───── QUOTED PASSAGE ─────
Position is not required, if the position is passed, then in the collected entities, if the entity is located under the statement where the corresponding position is located, then the statement object to which the entity belongs will be marked with isContainCaret, which can help you quickly filter out the required entities when combined with the code completion function.

Get semantic context information

Call the getSemanticContextAtCaretPosition method on the SQL instance, passing in the sql text and the line and column numbers at the specified position, for example:

import { HiveSQL } from 'dt-sql-parser';

const hive = new HiveSQL();
const sql = 'SELECT * FROM tb;';
const pos = { lineNumber: 1, column: 18 }; // after 'tb;'
const semanticContext = hive.getSemanticContextAtCaretPosition(sql, pos);

console.log(semanticContext);

output

/*
{
  isStatementBeginning: true,
}
*/

Currently, the semantic context information that can be collected is as follows. If there are more requirements, please submit an issue.

isStatementBeginning Whether the current input position is the beginning of a statement

The default strategy for isStatementBeginning is SqlSplitStrategy.STRICT

There are two optional strategies:

SqlSplitStrategy.STRICT Strict strategy, only the statement delimiter ; is used as the identifier for the end of the previous statement
SqlSplitStrategy.LOOSE Loose strategy, based on the syntax parsing tree to split SQL

The difference between the two strategies: For example, if the input SQL is:

CREATE TABLE tb (id INT)

SELECT

In the SqlSplitStrategy.STRICT strategy, isStatementBeginning is false, because the CREATE statement is not terminated by a semicolon.

In the SqlSplitStrategy.LOOSE strategy, isStatementBeginning is true, because the syntax parsing tree splits the SQL into two independent statements: CREATE and SELECT.

You can set the strategy through the third options parameter:

hive.getSemanticContextAtCaretPosition(sql, pos, { splitSqlStrategy: SqlSplitStrategy.LOOSE });

Other API

createLexer Create an instance of Antlr4 Lexer and return it;
createParser Create an instance of Antlr4 parser and return it;
parse Parses the input SQL and returns the parse tree;

Position and Range

Some return results of the APIs provided by dt-sql-parser contain text information, among which the range and start value of line number, column number and index may cause some confusion.

Index

The index starts at 0. In the programming field, it is more intuitive.

index-image

For an index range, the start index starts from 0 and ends with n-1, as shown in the figure above, an index range of blue text should be represented as follows:

{
    startIndex: 0,
    endIndex: 3
}

Line

The line starts at 1.

line-image

For a range of multiple lines, the line number starts from 1 and ends with n. A range of the first and second lines is represented as follows:

{
    startLine: 1,
    endLine: 2
}

Column

The column also starts at 1.

column-image

It is easier to understand by comparing the column number with the cursor position of the editor. For a range of multiple columns, the column number starts from 1 and ends with n+1, as shown in the figure above, a range of blue text columns is represented as follows:

{
    startColumn: 1,
    endColumn: 5
}

CaretPosition Of Code Completion

The code completion of dt-sql-parser was designed to be used in the editor, so the format of the second parameter (CaretPosition) of the getSuggestionAtCaretPosition method is line and column number instead of character position index. This makes it easier to integrate the code completion into the editor. For the editor, it only needs to get the text content and cursor position in the editor at a specific time to call the code completion of dt-sql-parser, without any additional calculation.
─────
WRITTEN EXERCISE 1 →
According to the dt-sql-parser documentation, what is the default strategy for isStatementBeginning?
WRITTEN EXERCISE 2 →
Carry on writing the dt-sql-parser documentation, starting right after its final sentence.
───── MATERIAL PROVIDED ─────
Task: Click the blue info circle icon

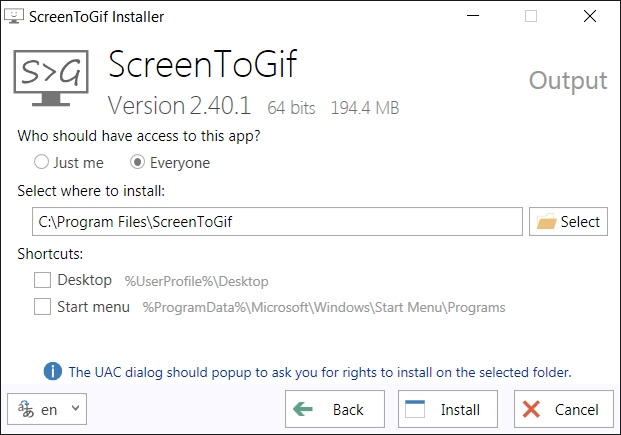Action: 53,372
─────
───── MATERIAL PROVIDED ─────
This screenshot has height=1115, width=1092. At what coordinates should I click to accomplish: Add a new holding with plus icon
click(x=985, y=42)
─────
EXPECTED OUTPUT 1 →
SqlSplitStrategy.STRICT

EXPECTED OUTPUT 2 →
But in some other scenarios, you may need to get the caret position required by the code completion through conversion or calculation. Then, there are some precautions that you may need to care about before that.

The code completion of dt-sql-parser depends on antlr4-c3, which is a great library. The code completion of dt-sql-parser is just encapsulated and converted based on antlr4-c3, including converting the line and column number information into the token index required by antlr4-c3, as shown in the figure below:

column-image

Regard the column in the figure as the cursor position, and put this text into the editor, you will get 13 possible cursor positions, while for dt-sql-parser, this text will generate 4 Tokens after being parsed. An important strategy of the code completion is: When the cursor (CaretPosition) has not completely left a Token, dt-sql-parser thinks that this Token has not been completed, and the code completion will infer what can be filled in the position of this Token.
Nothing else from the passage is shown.